Paris (AFP)

Faced with the anger that is mounting in the Muslim world against France, Emmanuel Macron assured, in an interview with the Al-Jazeera channel to be broadcast on Saturday, to understand that Muslims can be "shocked" by the cartoons of Muhammad but that they did not justify violence.

To call for appeasement, the Head of State chose the Qatar television channel, much watched in the Middle East and the Maghreb, which was to broadcast this long 55-minute interview dubbed in Arabic at 5:00 p.m. (4:00 p.m. GMT) .

The small Gulf emirate is one of the first countries where calls to demonstrate against France, and its president in particular, were launched ten days ago.

This mobilization, which has since grown without becoming very important, aims to protest against comments made by Emmanuel Macron on October 22, during the national tribute to Samuel Paty, the history professor beheaded by a jihadist for having shown caricatures of Mohamet published by Charlie Hebdo.
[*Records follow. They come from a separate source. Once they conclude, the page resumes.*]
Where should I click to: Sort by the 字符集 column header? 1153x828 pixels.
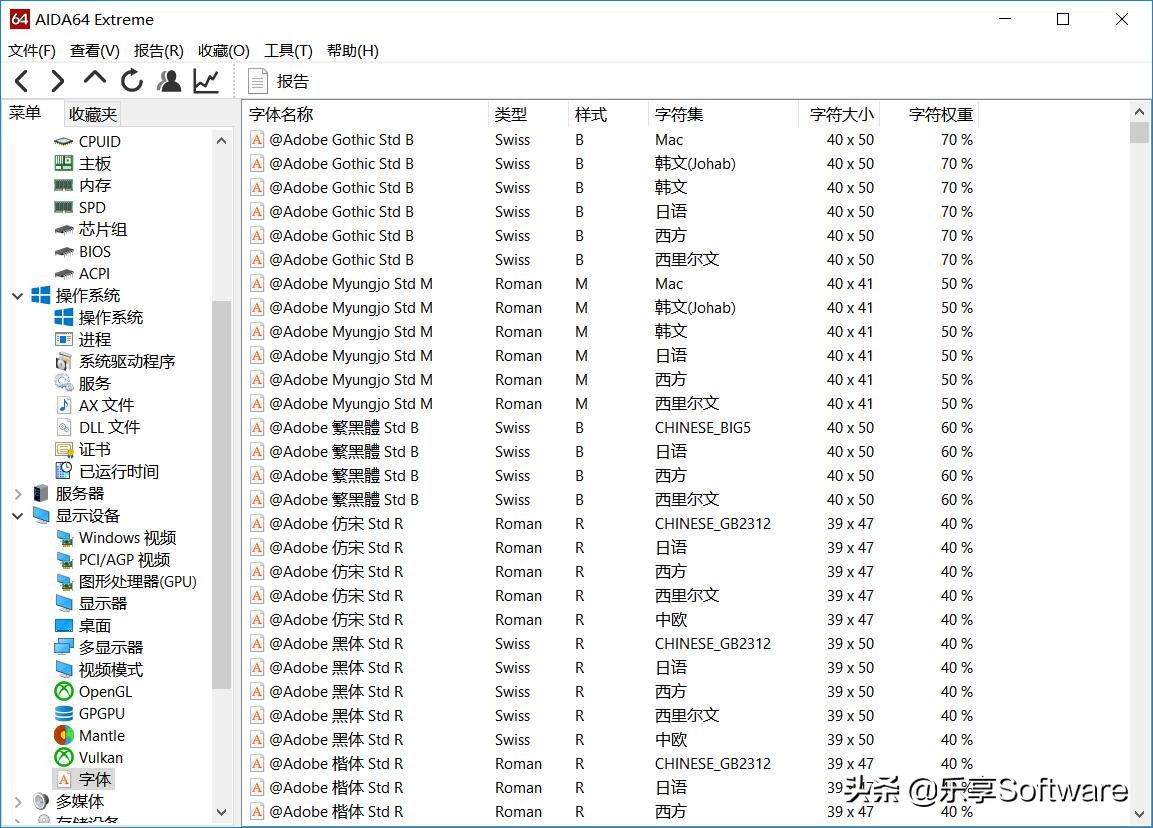click(679, 115)
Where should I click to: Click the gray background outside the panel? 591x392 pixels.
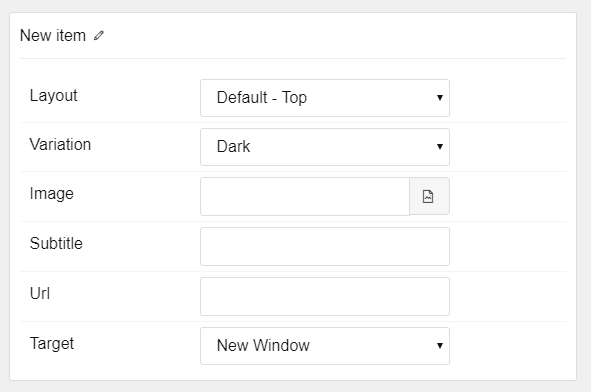(296, 6)
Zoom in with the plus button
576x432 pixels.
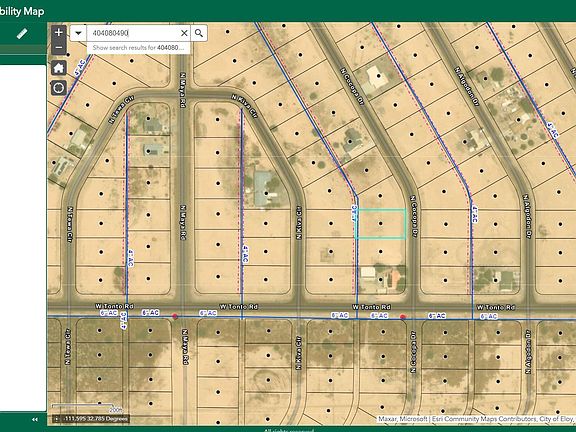click(x=59, y=32)
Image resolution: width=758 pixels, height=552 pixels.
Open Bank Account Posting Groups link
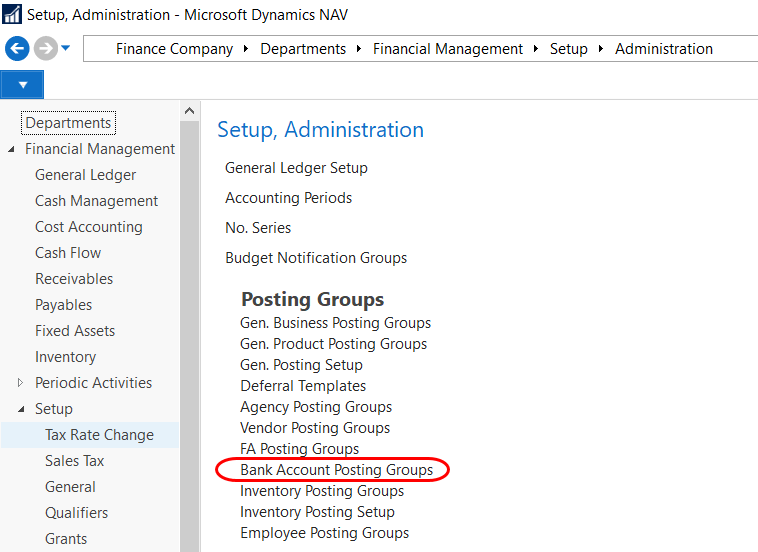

In the name of "freedom" and "secularism", "we will not give up caricatures, drawings, even if others are retreating", declared the President of the Republic.

"I understand that one can be shocked by cartoons, but I will never accept that one can justify violence. Our freedoms, our rights, I consider that it is our vocation to protect them", affirms the chief of the state in an excerpt from the interview with Al-Jazeera.

This interview is broadcast two days after a third jihadist attack in a few weeks in France: after the beheading of Samuel Paty on October 16, a 21-year-old Tunisian killed on Thursday, with a knife, three people in a church in Nice, where Emmanuel Macron quickly surrendered the same day.

Prime Minister Jean Castex is on Saturday afternoon at Rouen Cathedral and Saint-Etienne du Rouvray, bereaved in 2016, by the assassination of Father Hamel, to express his support for the Catholic community.

- "Untruths" -

Before the interview was broadcast, his entourage explained that Emmanuel Macron was seeking to "explain his vision in a peaceful manner" and to "demonstrate that" his words on the fight against separatism are distorted and those on caricatures are often caricatured ".

It is a question of "countering the untruths, rather than letting them prosper and of re-explaining the foundations of the French republican model", specifies this source.

In the interview, the president thus underlines that these cartoons were not published on the initiative of the government but by free and independent newspapers.

He explains that the state is the guarantor of freedom of expression, one of the pillars of republican principles in France.

His commitment to defend the right to publish cartoons was overwhelmingly approved in the country, in particular by all political groups.

But it has sparked a flood of criticism in many Muslim-majority countries, where calls to boycott French products and to demonstrate have been launched.

Islam, in its strict interpretation, prohibits any representation of Muhammad.

On Friday, tens of thousands of people demonstrated again in Bangladesh, Pakistan and, to a lesser extent, the Middle East, the Maghreb and Mali.

“There is no god but God, Macron is the enemy of God!”, “Mohammed, your nation will not give in!” Chanted thousands of Palestinians who took to the streets in Jerusalem.

Among the most critical leaders is Turkish President Recep Tayyip Erdogan, whose relations have been very strained with his French counterpart for months, and who has promised to react after the publication of a Charlie Hebdo cartoon representing him in his underwear, beer in hand, and lifting the dress of a veiled woman.

Emmanuel Macron received the support of other leaders of the European Union who called Thursday "for dialogue between communities and religions".

At the same time, Canadian Prime Minister Justin Trudeau defended freedom of expression, while believing that it was "not without limits" and should not "arbitrarily and needlessly hurt" certain communities.

Foreign Minister Jean-Yves Le Drian also sent "a message of peace" to the Muslim world.

He called on French nationals living abroad to be cautious, saying the threat to French interests was "everywhere".